The input START
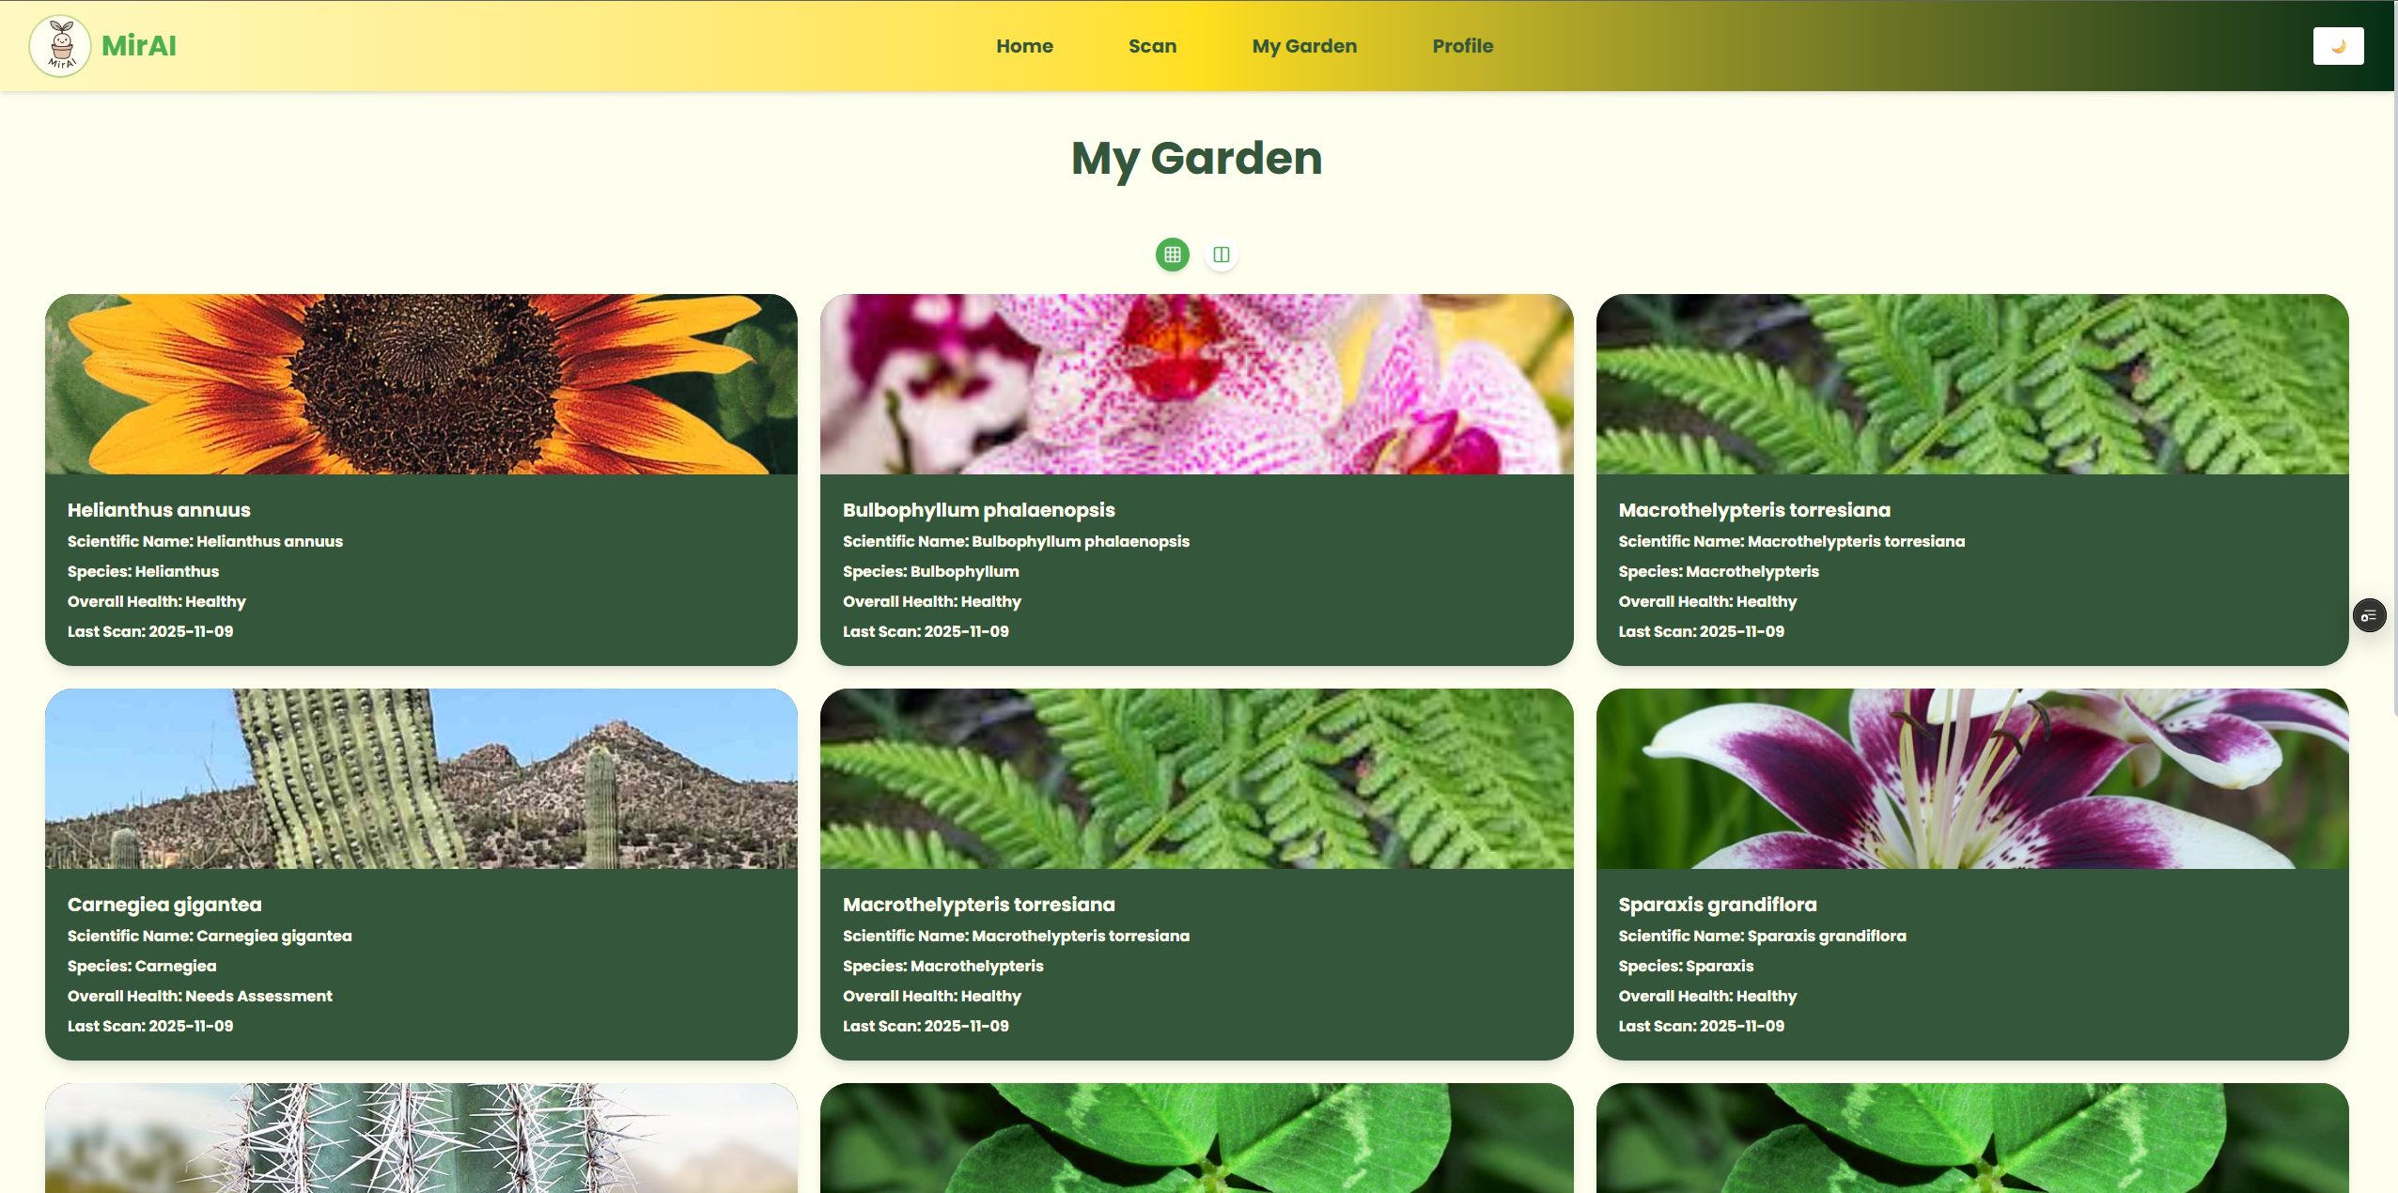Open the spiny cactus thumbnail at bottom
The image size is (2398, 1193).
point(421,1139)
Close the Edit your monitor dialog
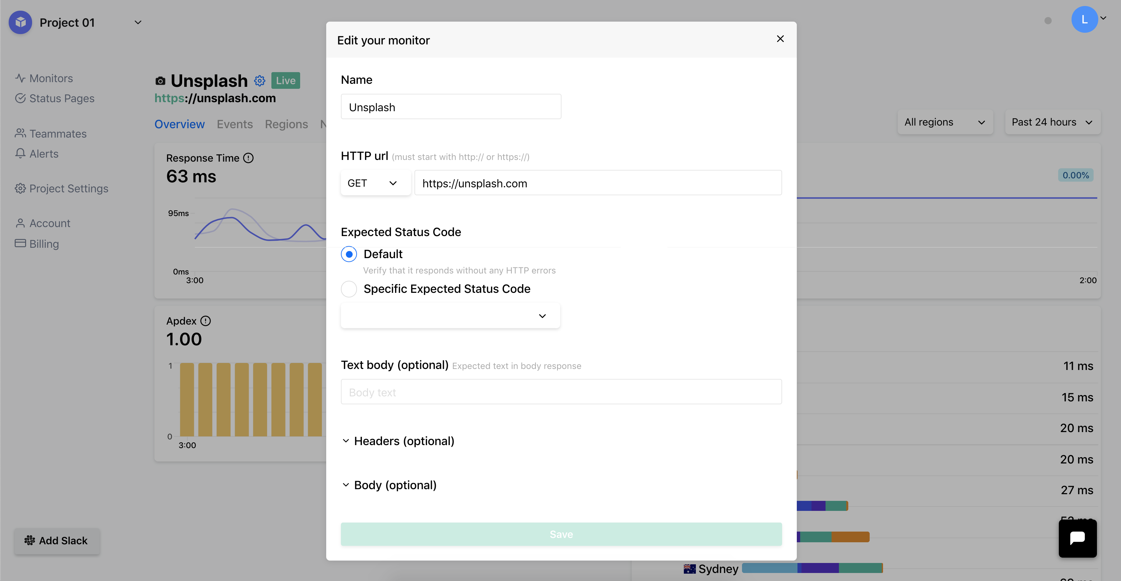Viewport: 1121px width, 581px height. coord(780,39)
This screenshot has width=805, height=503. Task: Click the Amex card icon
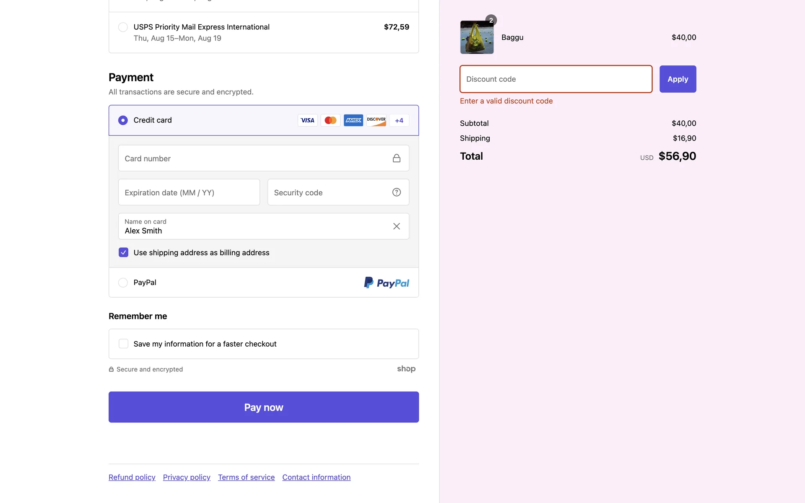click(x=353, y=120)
The input END
**The problem:**
Take the line containing "Close the Edit your monitor dialog" and all lines after it to the end of the data above, and reproduce them exactly, leaving out pictures. Nothing else belongs in the copy.

**Result:**
Close the Edit your monitor dialog
Viewport: 1121px width, 581px height. coord(780,39)
This screenshot has width=805, height=503. Task: Click the Amex card icon
click(x=353, y=120)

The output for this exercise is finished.